» What to work on: Repeat the records below in their entirety, exactly.

(Dataset entries)
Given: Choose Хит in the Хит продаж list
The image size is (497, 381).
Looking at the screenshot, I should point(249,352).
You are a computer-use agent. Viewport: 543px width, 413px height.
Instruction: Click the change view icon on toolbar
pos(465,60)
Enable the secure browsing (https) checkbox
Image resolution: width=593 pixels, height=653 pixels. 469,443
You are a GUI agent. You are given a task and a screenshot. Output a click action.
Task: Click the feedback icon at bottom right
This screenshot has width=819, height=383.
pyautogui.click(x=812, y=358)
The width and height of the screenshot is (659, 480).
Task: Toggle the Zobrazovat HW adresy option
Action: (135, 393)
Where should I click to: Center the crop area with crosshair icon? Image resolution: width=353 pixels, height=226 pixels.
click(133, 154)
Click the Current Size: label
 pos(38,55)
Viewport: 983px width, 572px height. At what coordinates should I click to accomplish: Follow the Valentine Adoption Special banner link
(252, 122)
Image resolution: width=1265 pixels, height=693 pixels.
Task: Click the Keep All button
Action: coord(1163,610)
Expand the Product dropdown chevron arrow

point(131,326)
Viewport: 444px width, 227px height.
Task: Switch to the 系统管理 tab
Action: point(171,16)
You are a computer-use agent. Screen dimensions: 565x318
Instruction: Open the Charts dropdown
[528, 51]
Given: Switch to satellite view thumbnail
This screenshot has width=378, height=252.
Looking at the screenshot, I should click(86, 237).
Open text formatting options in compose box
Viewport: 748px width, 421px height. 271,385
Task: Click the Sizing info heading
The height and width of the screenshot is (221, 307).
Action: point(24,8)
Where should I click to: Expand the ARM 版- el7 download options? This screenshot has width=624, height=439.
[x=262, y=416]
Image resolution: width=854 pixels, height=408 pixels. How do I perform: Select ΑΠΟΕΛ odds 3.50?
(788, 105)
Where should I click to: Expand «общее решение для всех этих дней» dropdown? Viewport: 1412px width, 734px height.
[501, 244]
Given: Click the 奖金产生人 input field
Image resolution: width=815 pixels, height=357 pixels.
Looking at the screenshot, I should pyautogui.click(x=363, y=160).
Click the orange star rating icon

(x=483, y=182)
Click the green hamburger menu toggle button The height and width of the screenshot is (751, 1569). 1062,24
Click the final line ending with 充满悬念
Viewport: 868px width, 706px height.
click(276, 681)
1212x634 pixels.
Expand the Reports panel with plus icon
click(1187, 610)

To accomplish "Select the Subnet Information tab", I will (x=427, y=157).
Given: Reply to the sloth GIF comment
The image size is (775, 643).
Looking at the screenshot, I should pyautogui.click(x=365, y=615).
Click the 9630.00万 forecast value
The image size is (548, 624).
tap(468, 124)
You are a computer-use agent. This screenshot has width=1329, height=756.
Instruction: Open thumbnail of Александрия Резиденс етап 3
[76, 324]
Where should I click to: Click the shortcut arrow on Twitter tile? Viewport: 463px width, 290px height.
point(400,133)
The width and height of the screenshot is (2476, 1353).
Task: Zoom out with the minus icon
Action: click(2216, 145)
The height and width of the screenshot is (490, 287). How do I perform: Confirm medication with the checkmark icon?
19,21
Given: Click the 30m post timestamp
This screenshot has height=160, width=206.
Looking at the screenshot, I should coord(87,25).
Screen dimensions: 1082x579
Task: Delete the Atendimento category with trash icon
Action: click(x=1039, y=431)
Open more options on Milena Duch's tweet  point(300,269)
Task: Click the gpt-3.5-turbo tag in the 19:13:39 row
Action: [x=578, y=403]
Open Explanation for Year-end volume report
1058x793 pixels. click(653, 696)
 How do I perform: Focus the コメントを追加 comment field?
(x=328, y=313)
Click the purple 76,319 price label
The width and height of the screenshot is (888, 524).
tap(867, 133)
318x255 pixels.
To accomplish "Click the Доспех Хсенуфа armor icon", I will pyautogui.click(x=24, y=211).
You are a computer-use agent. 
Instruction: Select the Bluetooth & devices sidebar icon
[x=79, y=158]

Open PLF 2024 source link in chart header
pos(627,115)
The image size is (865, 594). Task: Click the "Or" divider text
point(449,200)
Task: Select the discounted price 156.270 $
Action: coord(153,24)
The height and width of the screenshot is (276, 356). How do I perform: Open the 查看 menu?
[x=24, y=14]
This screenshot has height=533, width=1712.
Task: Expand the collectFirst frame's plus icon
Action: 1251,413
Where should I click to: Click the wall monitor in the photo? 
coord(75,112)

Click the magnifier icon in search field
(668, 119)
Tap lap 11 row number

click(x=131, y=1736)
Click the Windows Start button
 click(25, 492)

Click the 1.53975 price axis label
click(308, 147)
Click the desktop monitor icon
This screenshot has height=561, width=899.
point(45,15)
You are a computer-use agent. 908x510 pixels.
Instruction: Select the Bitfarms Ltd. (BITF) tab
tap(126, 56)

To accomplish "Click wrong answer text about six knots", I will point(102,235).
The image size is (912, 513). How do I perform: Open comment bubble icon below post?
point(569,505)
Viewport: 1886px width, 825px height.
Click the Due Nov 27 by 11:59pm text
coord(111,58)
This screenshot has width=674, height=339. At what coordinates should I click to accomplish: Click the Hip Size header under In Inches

» Expected answer:
Given: Choose Хит in the Хит продаж list
The image size is (497, 381).
Looking at the screenshot, I should point(249,352).
You are a computer-use agent. Viewport: 543px width, 413px height.
Instruction: Click the change view icon on toolbar
pos(465,60)
Enable the secure browsing (https) checkbox
Image resolution: width=593 pixels, height=653 pixels. 469,443
You are a GUI agent. You are given a task and a screenshot. Output a click action.
Task: Click the feedback icon at bottom right
This screenshot has width=819, height=383.
pyautogui.click(x=812, y=358)
The width and height of the screenshot is (659, 480).
Task: Toggle the Zobrazovat HW adresy option
Action: (135, 393)
Where should I click to: Center the crop area with crosshair icon? Image resolution: width=353 pixels, height=226 pixels.
click(133, 154)
Click the Current Size: label
 pos(38,55)
Viewport: 983px width, 572px height. At what coordinates should I click to accomplish: Follow the Valentine Adoption Special banner link
(252, 122)
Image resolution: width=1265 pixels, height=693 pixels.
Task: Click the Keep All button
Action: coord(1163,610)
Expand the Product dropdown chevron arrow

point(131,326)
Viewport: 444px width, 227px height.
Task: Switch to the 系统管理 tab
Action: point(171,16)
You are a computer-use agent. Screen dimensions: 565x318
Instruction: Open the Charts dropdown
[528, 51]
Given: Switch to satellite view thumbnail
This screenshot has width=378, height=252.
Looking at the screenshot, I should click(86, 237).
Open text formatting options in compose box
Viewport: 748px width, 421px height. 271,385
Task: Click the Sizing info heading
The height and width of the screenshot is (221, 307).
Action: point(24,8)
Where should I click to: Expand the ARM 版- el7 download options? This screenshot has width=624, height=439.
[x=262, y=416]
Image resolution: width=854 pixels, height=408 pixels. How do I perform: Select ΑΠΟΕΛ odds 3.50?
(788, 105)
Where should I click to: Expand «общее решение для всех этих дней» dropdown? Viewport: 1412px width, 734px height.
[501, 244]
Given: Click the 奖金产生人 input field
Image resolution: width=815 pixels, height=357 pixels.
Looking at the screenshot, I should pyautogui.click(x=363, y=160).
Click the orange star rating icon

(x=483, y=182)
Click the green hamburger menu toggle button The height and width of the screenshot is (751, 1569). 1062,24
Click the final line ending with 充满悬念
Viewport: 868px width, 706px height.
click(276, 681)
1212x634 pixels.
Expand the Reports panel with plus icon
click(1187, 610)

To accomplish "Select the Subnet Information tab", I will (x=427, y=157).
Given: Reply to the sloth GIF comment
The image size is (775, 643).
Looking at the screenshot, I should pyautogui.click(x=365, y=615).
Click the 9630.00万 forecast value
The image size is (548, 624).
tap(468, 124)
You are a computer-use agent. This screenshot has width=1329, height=756.
Instruction: Open thumbnail of Александрия Резиденс етап 3
[76, 324]
Where should I click to: Click the shortcut arrow on Twitter tile? Viewport: 463px width, 290px height.
point(400,133)
The width and height of the screenshot is (2476, 1353).
Task: Zoom out with the minus icon
Action: click(2216, 145)
The height and width of the screenshot is (490, 287). How do I perform: Confirm medication with the checkmark icon?
19,21
Given: Click the 30m post timestamp
This screenshot has height=160, width=206.
Looking at the screenshot, I should coord(87,25).
Screen dimensions: 1082x579
Task: Delete the Atendimento category with trash icon
Action: click(x=1039, y=431)
Open more options on Milena Duch's tweet  point(300,269)
Task: Click the gpt-3.5-turbo tag in the 19:13:39 row
Action: [x=578, y=403]
Open Explanation for Year-end volume report
1058x793 pixels. click(653, 696)
 How do I perform: Focus the コメントを追加 comment field?
(x=328, y=313)
Click the purple 76,319 price label
The width and height of the screenshot is (888, 524).
tap(867, 133)
318x255 pixels.
To accomplish "Click the Доспех Хсенуфа armor icon", I will pyautogui.click(x=24, y=211).
You are a computer-use agent. 
Instruction: Select the Bluetooth & devices sidebar icon
[x=79, y=158]

Open PLF 2024 source link in chart header
pos(627,115)
The image size is (865, 594). Task: Click the "Or" divider text
point(449,200)
Task: Select the discounted price 156.270 $
Action: coord(153,24)
The height and width of the screenshot is (276, 356). How do I perform: Open the 查看 menu?
[x=24, y=14]
This screenshot has height=533, width=1712.
Task: Expand the collectFirst frame's plus icon
Action: 1251,413
Where should I click to: Click the wall monitor in the photo? 
coord(75,112)

Click the magnifier icon in search field
(668, 119)
Tap lap 11 row number

click(x=131, y=1736)
Click the Windows Start button
 click(25, 492)

Click the 1.53975 price axis label
click(308, 147)
Click the desktop monitor icon
This screenshot has height=561, width=899.
point(45,15)
You are a computer-use agent. 908x510 pixels.
Instruction: Select the Bitfarms Ltd. (BITF) tab
tap(126, 56)

To accomplish "Click wrong answer text about six knots", I will point(102,235).
The image size is (912, 513). How do I perform: Open comment bubble icon below post?
point(569,505)
Viewport: 1886px width, 825px height.
Click the Due Nov 27 by 11:59pm text
coord(111,58)
This screenshot has width=674, height=339. At what coordinates should I click to accomplish: Click the Hip Size header under In Inches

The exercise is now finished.